Emerging growth company
If an emerging growth company, indicate by check mark if the registrant has elected not to use the extended transition period for complying with any new or revised financial accounting standards provided pursuant to Section 13(a) of the Exchange Act.
Item 5.02 Departure of Directors or Certain Officers; Election of Directors; Appointment of Certain Officers; Compensatory Arrangements of Certain Officers.

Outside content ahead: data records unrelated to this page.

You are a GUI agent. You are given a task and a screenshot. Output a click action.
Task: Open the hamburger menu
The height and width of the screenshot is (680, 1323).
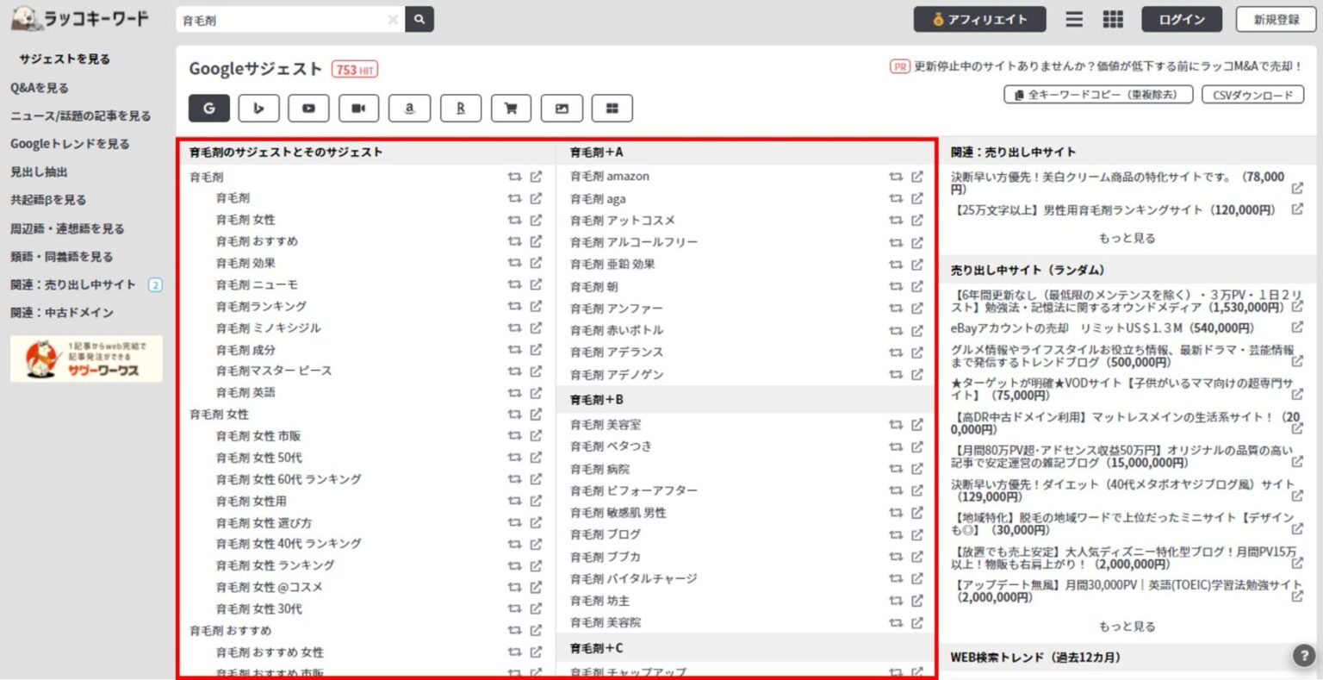[1074, 19]
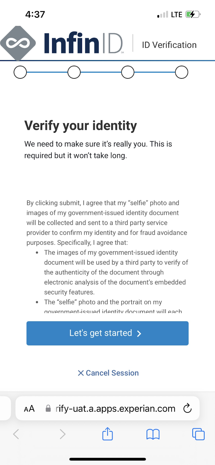
Task: Tap the AA reader text-size icon
Action: 29,409
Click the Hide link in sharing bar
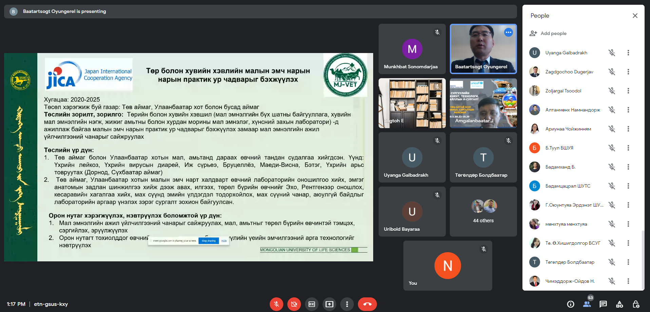The width and height of the screenshot is (650, 312). point(224,241)
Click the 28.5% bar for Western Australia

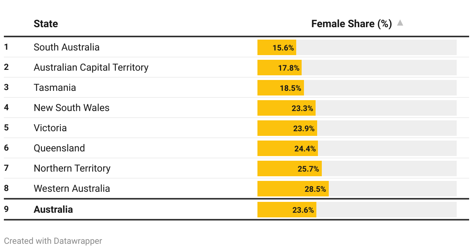click(293, 189)
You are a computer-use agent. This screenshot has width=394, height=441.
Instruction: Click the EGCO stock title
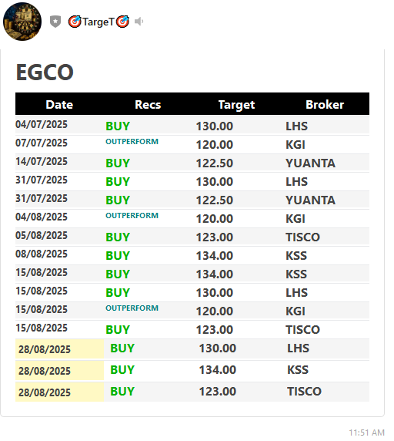click(x=45, y=72)
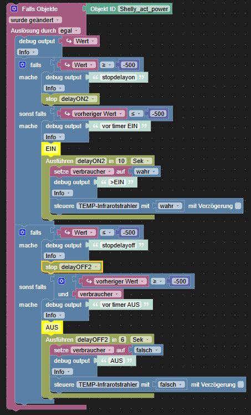Toggle mit Verzögerung checkbox for wahr control

(x=238, y=206)
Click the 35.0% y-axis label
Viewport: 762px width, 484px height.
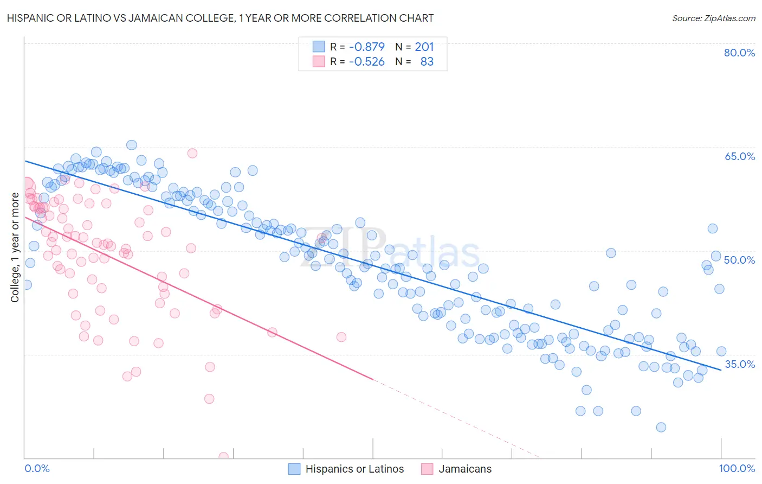739,364
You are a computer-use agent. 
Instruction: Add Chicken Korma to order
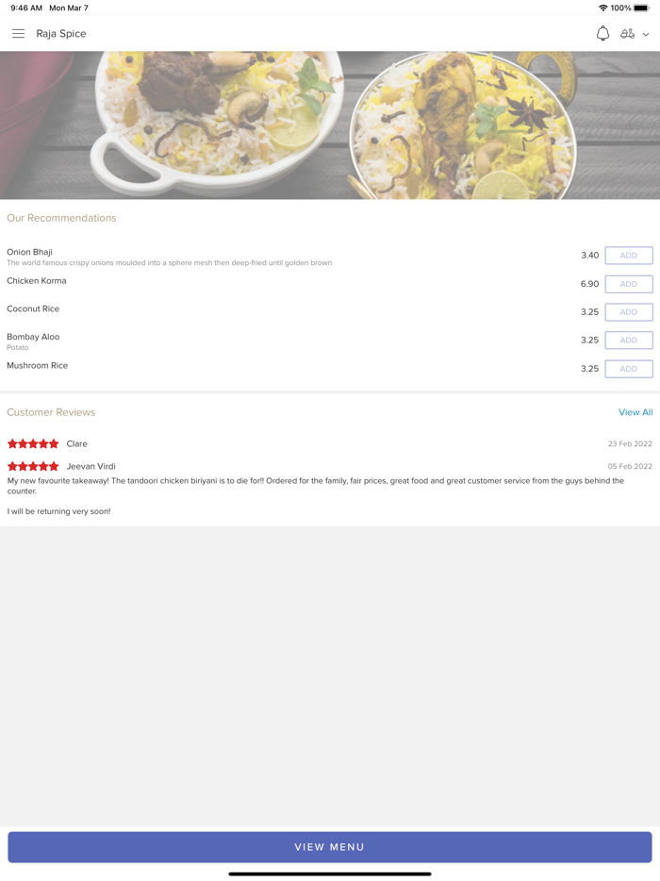629,284
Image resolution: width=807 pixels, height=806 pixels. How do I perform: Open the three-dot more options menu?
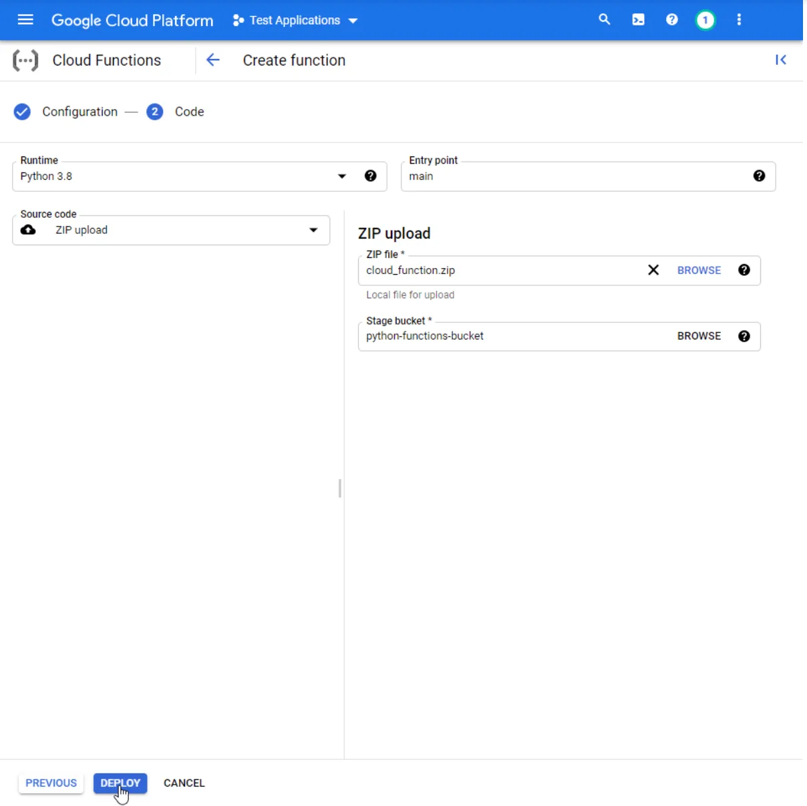tap(739, 20)
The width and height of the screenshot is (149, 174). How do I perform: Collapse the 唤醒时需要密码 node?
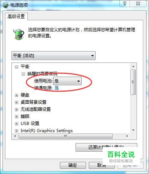click(23, 74)
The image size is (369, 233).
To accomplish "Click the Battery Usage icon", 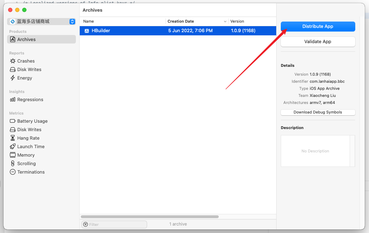I will 13,121.

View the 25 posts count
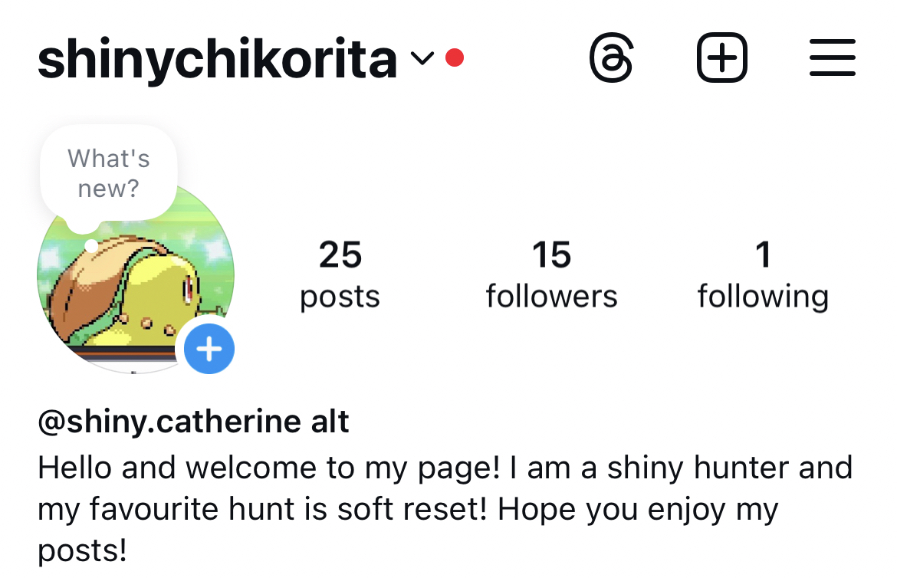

(e) As previously reported on the Current Report on Form 8-K filed with the Securities and Exchange Commission on April 18, 2022, effective as of April 13, 2022 (the "Effective Date"), Cambium Networks Corporation (the "Company") announced the departure of Stephen Cumming from his position as Chief Financial Officer of the Company. In connection with Mr. Cumming's departure, Mr. Cumming and the Company entered into a separation agreement on April 27, 2022, which provides for (i) a lump sum payment equal to six months of his base salary, (ii) reimbursement of the cost of the premiums for continued group health insurance coverage in accordance with federal law (COBRA), through the earlier of six months or the date on which he first becomes eligible to obtain other group health insurance coverage, in the event that Mr. Cumming timely elects to obtain such coverage, and (iii) vesting of all of Mr. Cumming's outstanding but unvested restricted share units. In addition, the Company has agreed to extend the post-termination period during which Mr. Cumming may exercise his outstanding vested options to December 31, 2022. Mr. Cumming's separation benefits are conditioned upon his execution and non-revocation of a release of claims in favor of the Company.
Item 9.01(d) Exhibits.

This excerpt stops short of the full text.